* _PAGE_:
----------

X Eggman has a very special place in my heart for being one of my first pieces of Sonic media, aside from Heroes and Shadow 2005. As you may know, that two games didn't have that much Eggman in them and his character was being mistreated with the way he was being sidelined. But something about Eggman was already appealing to me and I wanted to see more of him, so I watched X before getting any other games. It was one of the first bigger looks I got at Eggman as a result.
X really helped me fall in love with Eggman because I got to see much more of him and how charming, funny, and evil he can be. Literally every time he was on screen he made me smile and laugh, I just found him so entertaining. I still do to this day and I rewatch it annually. But it wasn't the idea they tried to push of him being 'not that evil' or capable of doing good that appealed to me about his character from the very beginning. I loved all the evil and assholic things he did throughout the show.
He still had evil, selfish, and rude moments that made him look like a big dick and I loved it. The idea of him suddenly caring for Sonic and friends later on came out of nowhere and I don't like how it was handled, so I like to imagine it was just another one of his acts to get on their good side, so they could all defeat the Metarex. I know that wasn't really the case and I'm not very happy about it. It was random and out of nowhere and it contradicts things that Eggman did in this very show. It downplays his villainy for no good reason.
I think the "when you actually hurt them, that's going too far" line was one of the most ridiculous things to come out of Eggman's mouth of all people. It makes him so hypocritical, even when it comes to his portrayal in the show because he still hurt plenty, attempted to kill Sonic and friends, tried to blow up Station Square, and did countless other terrible destructive things, and there's no way that multiple of his plans didn't result in collateral damage.
Chris wasn't even the exception either because remember when he jumped onto Eggman's Egg Mobile in an attempt to take the emerald, and when he grabbed Eggman's mustache, he shook him off and sent him plummeting to his doom? Where was the good in his heart when he allowed the twelve year old to fall and almost die and only cared about the fact that he'd just accidentally let the emerald fall with him? It doesn't seem very kind and caring to me, but very in character selfish, as he should be. So yeah, he's one to talk in that scene when he's even put Chris in harm's way himself.

----------

* _PROBLEM TO WORK ON_:
Answer these from the post about Eggman in Sonic X:
1. Besides X, which two Sonic games were among the writer's first pieces of Sonic media?
2. How often does the writer rewatch X?
3. What city did Eggman try to blow up?

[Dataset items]
----------

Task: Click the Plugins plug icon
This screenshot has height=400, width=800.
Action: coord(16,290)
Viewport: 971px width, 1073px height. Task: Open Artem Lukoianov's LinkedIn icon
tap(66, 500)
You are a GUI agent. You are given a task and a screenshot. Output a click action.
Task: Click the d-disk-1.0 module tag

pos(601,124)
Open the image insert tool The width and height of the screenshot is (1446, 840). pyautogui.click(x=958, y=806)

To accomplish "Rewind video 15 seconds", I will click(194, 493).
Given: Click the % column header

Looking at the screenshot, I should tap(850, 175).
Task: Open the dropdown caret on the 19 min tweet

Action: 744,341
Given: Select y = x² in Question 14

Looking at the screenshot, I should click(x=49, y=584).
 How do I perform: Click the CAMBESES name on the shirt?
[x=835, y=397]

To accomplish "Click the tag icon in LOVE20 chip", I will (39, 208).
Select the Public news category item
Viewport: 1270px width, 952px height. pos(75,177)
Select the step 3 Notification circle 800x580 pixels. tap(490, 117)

----------

* _OUTPUT OF THE EXERCISE_:
1. Heroes and Shadow 2005
2. Every year
3. Station Square